[Entries on locating words and elements]
◆ ◆ ◆ ◆ ◆
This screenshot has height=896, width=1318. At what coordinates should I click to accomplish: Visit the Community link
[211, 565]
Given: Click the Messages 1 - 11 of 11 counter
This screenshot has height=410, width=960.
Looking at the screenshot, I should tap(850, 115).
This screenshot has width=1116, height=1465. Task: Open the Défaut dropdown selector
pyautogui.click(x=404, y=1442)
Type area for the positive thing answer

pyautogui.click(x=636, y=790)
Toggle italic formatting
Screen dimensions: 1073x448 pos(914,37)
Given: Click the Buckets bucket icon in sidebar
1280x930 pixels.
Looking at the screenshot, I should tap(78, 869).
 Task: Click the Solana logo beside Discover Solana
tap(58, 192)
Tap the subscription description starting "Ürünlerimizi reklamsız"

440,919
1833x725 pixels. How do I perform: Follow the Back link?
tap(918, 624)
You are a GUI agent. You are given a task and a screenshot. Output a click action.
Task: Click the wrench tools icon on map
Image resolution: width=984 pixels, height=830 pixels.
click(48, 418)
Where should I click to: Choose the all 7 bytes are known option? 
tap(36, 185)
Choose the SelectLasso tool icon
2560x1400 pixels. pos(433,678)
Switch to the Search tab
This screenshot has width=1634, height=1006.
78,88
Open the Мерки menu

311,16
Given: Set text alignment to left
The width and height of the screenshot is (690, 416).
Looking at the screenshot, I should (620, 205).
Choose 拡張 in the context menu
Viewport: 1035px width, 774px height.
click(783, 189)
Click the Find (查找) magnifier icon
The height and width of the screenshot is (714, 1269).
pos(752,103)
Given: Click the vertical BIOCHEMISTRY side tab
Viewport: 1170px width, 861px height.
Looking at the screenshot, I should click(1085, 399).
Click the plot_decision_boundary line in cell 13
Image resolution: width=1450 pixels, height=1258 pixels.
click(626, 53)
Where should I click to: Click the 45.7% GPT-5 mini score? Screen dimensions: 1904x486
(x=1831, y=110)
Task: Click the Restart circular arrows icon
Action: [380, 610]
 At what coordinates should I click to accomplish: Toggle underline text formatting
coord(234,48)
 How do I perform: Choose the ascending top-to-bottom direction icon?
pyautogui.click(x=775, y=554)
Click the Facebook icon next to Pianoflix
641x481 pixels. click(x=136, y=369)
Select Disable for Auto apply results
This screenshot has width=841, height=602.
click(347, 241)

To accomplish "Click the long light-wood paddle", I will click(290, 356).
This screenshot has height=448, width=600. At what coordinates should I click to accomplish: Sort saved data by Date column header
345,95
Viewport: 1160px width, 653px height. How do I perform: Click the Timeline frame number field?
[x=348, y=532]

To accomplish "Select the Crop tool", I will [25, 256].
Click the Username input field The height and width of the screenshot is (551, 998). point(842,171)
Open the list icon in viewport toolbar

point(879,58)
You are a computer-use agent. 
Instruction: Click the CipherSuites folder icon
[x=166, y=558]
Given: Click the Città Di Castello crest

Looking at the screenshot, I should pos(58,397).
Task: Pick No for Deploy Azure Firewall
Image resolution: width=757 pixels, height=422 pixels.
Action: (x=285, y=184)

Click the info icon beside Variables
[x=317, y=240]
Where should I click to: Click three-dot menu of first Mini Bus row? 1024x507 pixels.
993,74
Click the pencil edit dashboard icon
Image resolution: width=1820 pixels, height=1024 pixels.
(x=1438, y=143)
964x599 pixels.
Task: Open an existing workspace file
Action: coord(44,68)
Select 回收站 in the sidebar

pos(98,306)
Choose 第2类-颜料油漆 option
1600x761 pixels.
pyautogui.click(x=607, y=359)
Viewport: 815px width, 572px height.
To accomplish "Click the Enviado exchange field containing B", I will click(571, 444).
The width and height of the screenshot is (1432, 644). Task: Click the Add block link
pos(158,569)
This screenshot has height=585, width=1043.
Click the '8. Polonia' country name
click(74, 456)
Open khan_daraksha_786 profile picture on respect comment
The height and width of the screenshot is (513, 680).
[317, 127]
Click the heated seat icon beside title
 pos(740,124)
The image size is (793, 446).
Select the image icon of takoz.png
◆ ◆ ◆ ◆ ◆
# [Task goal]
Change every "Viewport:" in the items above to "Screen size:", and leave everything else as it is.

# [Answer to this problem]
This screenshot has height=896, width=1318. At what coordinates should I click to accomplish: Visit the Community link
[211, 565]
Given: Click the Messages 1 - 11 of 11 counter
This screenshot has height=410, width=960.
Looking at the screenshot, I should tap(850, 115).
This screenshot has width=1116, height=1465. Task: Open the Défaut dropdown selector
pyautogui.click(x=404, y=1442)
Type area for the positive thing answer

pyautogui.click(x=636, y=790)
Toggle italic formatting
Screen dimensions: 1073x448 pos(914,37)
Given: Click the Buckets bucket icon in sidebar
1280x930 pixels.
Looking at the screenshot, I should tap(78, 869).
 Task: Click the Solana logo beside Discover Solana
tap(58, 192)
Tap the subscription description starting "Ürünlerimizi reklamsız"

440,919
1833x725 pixels. How do I perform: Follow the Back link?
tap(918, 624)
You are a GUI agent. You are given a task and a screenshot. Output a click action.
Task: Click the wrench tools icon on map
Image resolution: width=984 pixels, height=830 pixels.
click(48, 418)
Where should I click to: Choose the all 7 bytes are known option? 
tap(36, 185)
Choose the SelectLasso tool icon
2560x1400 pixels. pos(433,678)
Switch to the Search tab
This screenshot has width=1634, height=1006.
78,88
Open the Мерки menu

311,16
Given: Set text alignment to left
The width and height of the screenshot is (690, 416).
Looking at the screenshot, I should (620, 205).
Choose 拡張 in the context menu
Screen size: 1035px width, 774px height.
click(783, 189)
Click the Find (查找) magnifier icon
The height and width of the screenshot is (714, 1269).
pos(752,103)
Given: Click the vertical BIOCHEMISTRY side tab
Screen size: 1170px width, 861px height.
Looking at the screenshot, I should click(1085, 399).
Click the plot_decision_boundary line in cell 13
Image resolution: width=1450 pixels, height=1258 pixels.
click(626, 53)
Where should I click to: Click the 45.7% GPT-5 mini score? Screen dimensions: 1904x486
(x=1831, y=110)
Task: Click the Restart circular arrows icon
Action: [380, 610]
 At what coordinates should I click to accomplish: Toggle underline text formatting
coord(234,48)
 How do I perform: Choose the ascending top-to-bottom direction icon?
pyautogui.click(x=775, y=554)
Click the Facebook icon next to Pianoflix
641x481 pixels. click(x=136, y=369)
Select Disable for Auto apply results
This screenshot has width=841, height=602.
click(347, 241)

To accomplish "Click the long light-wood paddle", I will click(290, 356).
This screenshot has height=448, width=600. At what coordinates should I click to accomplish: Sort saved data by Date column header
345,95
Screen size: 1160px width, 653px height. How do I perform: Click the Timeline frame number field?
[x=348, y=532]

To accomplish "Select the Crop tool", I will [25, 256].
Click the Username input field The height and width of the screenshot is (551, 998). point(842,171)
Open the list icon in viewport toolbar

point(879,58)
You are a computer-use agent. 
Instruction: Click the CipherSuites folder icon
[x=166, y=558]
Given: Click the Città Di Castello crest

Looking at the screenshot, I should pos(58,397).
Task: Pick No for Deploy Azure Firewall
Image resolution: width=757 pixels, height=422 pixels.
Action: (x=285, y=184)

Click the info icon beside Variables
[x=317, y=240]
Where should I click to: Click three-dot menu of first Mini Bus row? 1024x507 pixels.
993,74
Click the pencil edit dashboard icon
Image resolution: width=1820 pixels, height=1024 pixels.
(x=1438, y=143)
964x599 pixels.
Task: Open an existing workspace file
Action: coord(44,68)
Select 回收站 in the sidebar

pos(98,306)
Choose 第2类-颜料油漆 option
1600x761 pixels.
pyautogui.click(x=607, y=359)
Screen size: 815px width, 572px height.
To accomplish "Click the Enviado exchange field containing B", I will click(571, 444).
The width and height of the screenshot is (1432, 644). Task: Click the Add block link
pos(158,569)
This screenshot has height=585, width=1043.
Click the '8. Polonia' country name
click(74, 456)
Open khan_daraksha_786 profile picture on respect comment
The height and width of the screenshot is (513, 680).
[317, 127]
Click the heated seat icon beside title
 pos(740,124)
The image size is (793, 446).
Select the image icon of takoz.png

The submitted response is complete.